Por tono no realista de las narraciones de Pérez de Ayala, tampoco entiendo un mantenido o constante tono poético, por más que éste se dé con significativa frecuencia. No; ese tono no realista, por difícil que resulte su definición, es la consecuencia del radical perspectivismo que hay al fondo de todo el novelar del autor. Se diría que la más pura modalidad de novela, la redundantemente llamada novelesca, exige de su cultivador una pasión y entrega poco menos que totales; en contraste con ese otro modo de novelar más cerebral y complicado, en que la entrega es sólo parcial, por cuanto el novelista no abandona del todo su acostumbrada perspectiva. Una perspectiva que, por intelectual, supone un enfoque crítico, desde el que las cosas y los hechos no son aceptados sin análisis previo. Esto se traduce no sólo en una cierta actitud de distanciamiento, sino también en la presentación sui generis de los hechos novelescos. Cuando éstos pertenecen casi al ámbito de lo desmesurado o fantástico, Pérez de Ayala no sólo no silencia ese tono, sino que lo pone de manifiesto al allegar, como hace, por ejemplo, en Los trabajos de Urbano y Simona, ciertas páginas del relato a las de un cuento de hadas. El designio paródico de bastantes páginas de Pérez de Ayala no es algo que se perciba insinuado o sugerido, sino, por el contrario, algo muy explicitado, con burlesco énfasis. Lo mismo ocurre en cuanto a la condición tragicómica o heroico-cómica de individuos, episodios y aun relatos enteros. El lector capta ese tono, no sólo porque la obra en cuestión se ajusta a él, sino porque el autor alude paladinamente a ello. Los interludios intelectuales de las novelas se nos ofrecen sin ningún disfraz, presentados como tales interludios y hasta precedidos -es lo que ocurre en La pata de la raposa- de una advertencia o invitación del autor al lector para que se salte, si así lo desea, esas páginas, sin que ello suponga detrimento de la acción propiamente novelesca. La intercalación de poemas viene a estar en la misma línea.

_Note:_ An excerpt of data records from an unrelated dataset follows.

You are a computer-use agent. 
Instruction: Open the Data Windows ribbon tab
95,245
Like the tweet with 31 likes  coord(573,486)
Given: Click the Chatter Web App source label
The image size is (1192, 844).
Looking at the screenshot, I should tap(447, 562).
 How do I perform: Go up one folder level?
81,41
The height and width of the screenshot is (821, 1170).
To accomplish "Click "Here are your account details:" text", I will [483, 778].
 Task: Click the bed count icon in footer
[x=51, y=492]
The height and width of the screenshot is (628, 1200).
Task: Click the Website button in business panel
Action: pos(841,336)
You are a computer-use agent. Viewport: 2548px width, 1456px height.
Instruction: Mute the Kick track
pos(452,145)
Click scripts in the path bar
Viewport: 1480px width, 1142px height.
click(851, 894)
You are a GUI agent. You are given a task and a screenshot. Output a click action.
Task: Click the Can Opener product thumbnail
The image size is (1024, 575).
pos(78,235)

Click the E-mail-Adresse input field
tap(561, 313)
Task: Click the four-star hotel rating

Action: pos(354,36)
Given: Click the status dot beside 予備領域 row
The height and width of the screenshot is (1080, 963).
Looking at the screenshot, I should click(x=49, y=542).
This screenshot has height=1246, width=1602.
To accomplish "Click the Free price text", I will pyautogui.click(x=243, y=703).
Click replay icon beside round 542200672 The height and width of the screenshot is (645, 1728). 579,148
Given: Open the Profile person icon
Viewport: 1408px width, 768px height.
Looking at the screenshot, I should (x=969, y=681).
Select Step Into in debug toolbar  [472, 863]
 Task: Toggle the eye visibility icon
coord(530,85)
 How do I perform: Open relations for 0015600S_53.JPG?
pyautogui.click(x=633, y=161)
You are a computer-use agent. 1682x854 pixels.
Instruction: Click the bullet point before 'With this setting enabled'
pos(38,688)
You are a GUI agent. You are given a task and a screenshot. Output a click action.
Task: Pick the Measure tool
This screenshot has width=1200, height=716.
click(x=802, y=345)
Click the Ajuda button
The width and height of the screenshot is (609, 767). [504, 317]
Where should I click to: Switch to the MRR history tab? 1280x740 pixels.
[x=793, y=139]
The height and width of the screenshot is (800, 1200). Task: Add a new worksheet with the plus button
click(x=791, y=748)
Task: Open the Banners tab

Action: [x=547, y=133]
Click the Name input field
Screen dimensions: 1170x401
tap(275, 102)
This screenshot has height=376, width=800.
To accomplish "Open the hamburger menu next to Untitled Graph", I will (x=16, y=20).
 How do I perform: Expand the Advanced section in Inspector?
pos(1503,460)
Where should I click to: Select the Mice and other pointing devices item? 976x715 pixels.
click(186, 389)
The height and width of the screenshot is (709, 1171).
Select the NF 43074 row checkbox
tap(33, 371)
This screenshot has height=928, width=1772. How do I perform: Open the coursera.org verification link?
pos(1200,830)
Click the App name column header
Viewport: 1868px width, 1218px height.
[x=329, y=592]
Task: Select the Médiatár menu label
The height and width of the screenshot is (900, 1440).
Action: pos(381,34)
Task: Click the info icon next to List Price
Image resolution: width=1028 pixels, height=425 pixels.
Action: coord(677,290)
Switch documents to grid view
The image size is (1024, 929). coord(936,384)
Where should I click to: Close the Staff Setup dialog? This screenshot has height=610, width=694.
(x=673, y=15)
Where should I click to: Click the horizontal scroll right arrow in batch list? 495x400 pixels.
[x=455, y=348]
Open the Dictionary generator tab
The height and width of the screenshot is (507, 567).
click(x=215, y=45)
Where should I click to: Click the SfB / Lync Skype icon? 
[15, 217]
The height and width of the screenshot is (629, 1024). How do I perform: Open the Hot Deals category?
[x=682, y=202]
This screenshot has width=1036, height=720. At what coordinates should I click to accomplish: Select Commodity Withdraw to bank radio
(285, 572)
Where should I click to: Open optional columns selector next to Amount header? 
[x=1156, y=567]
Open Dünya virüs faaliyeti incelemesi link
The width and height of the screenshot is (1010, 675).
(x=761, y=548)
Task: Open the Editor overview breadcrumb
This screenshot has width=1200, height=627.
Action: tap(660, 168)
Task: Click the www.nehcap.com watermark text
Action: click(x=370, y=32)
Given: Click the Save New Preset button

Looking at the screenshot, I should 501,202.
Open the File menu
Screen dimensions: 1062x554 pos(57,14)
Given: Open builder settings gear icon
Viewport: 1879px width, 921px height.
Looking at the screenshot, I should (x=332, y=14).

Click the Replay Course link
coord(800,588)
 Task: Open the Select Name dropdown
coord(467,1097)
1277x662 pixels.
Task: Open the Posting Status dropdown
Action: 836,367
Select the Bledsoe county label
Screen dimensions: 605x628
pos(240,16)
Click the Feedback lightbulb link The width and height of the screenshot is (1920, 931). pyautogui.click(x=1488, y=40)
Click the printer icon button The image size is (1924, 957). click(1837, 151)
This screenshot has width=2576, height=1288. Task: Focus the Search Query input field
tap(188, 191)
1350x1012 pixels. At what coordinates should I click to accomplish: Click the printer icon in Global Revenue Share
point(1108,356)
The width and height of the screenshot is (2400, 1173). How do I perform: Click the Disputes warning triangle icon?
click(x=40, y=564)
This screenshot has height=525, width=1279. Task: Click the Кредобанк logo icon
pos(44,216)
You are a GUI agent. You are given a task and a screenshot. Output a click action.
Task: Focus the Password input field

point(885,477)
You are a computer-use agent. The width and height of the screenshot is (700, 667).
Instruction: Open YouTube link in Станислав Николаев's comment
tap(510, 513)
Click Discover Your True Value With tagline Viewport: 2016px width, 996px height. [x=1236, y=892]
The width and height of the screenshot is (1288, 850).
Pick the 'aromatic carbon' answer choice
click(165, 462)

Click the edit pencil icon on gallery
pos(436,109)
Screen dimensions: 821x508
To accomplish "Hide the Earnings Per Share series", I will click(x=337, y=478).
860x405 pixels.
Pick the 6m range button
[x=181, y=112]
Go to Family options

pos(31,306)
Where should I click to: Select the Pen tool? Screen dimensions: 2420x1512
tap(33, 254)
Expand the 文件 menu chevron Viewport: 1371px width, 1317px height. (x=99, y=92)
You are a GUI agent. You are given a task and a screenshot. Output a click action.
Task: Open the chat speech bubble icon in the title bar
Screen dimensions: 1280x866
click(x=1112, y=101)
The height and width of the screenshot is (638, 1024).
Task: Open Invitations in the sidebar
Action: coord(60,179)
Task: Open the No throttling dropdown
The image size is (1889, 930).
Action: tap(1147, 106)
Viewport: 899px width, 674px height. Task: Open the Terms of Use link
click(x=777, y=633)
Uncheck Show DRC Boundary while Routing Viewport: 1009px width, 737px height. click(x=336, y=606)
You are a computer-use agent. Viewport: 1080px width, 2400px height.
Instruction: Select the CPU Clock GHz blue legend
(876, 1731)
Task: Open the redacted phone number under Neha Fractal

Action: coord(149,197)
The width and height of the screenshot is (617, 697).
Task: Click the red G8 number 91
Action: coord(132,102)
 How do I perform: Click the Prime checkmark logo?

Una novelística así construida supone en quien la crea un radical perspectivismo. Se está dentro y fuera del relato con plena conciencia de ello, y hasta con especial aviso al lector de tal doble juego, perceptible posiblemente en todo novelista, pero revestido de un particular énfasis en el caso de Pérez de Ayala.

Su causticidad, su intelectualismo, su ironía y capacidad críticas, hasta su depurado esteticismo, parecen dejar su marca, su presencia en ese amplio repertorio de dualismos, contrastes, efectos perspectivísticos, etcétera, de que aquí nos hemos ocupado. Todos esos rasgos, agrupados, considerados unitariamente, nos dan la imagen de un novelista frente al que uno siempre se planteará una pregunta, posiblemente sin respuesta: ¿habrá sido la novela, para Ramón Pérez de Ayala, un género demasiado limitado o demasiado amplio? En cualquier caso, lo que sí parece evidente es que, ya le resultara cómodo o incómodo ese instrumento literario, el gran escritor desaparecido supo con él expresar algunas de las más bellas, considerables e imperecederas creaciones novelescas de todos los tiempos.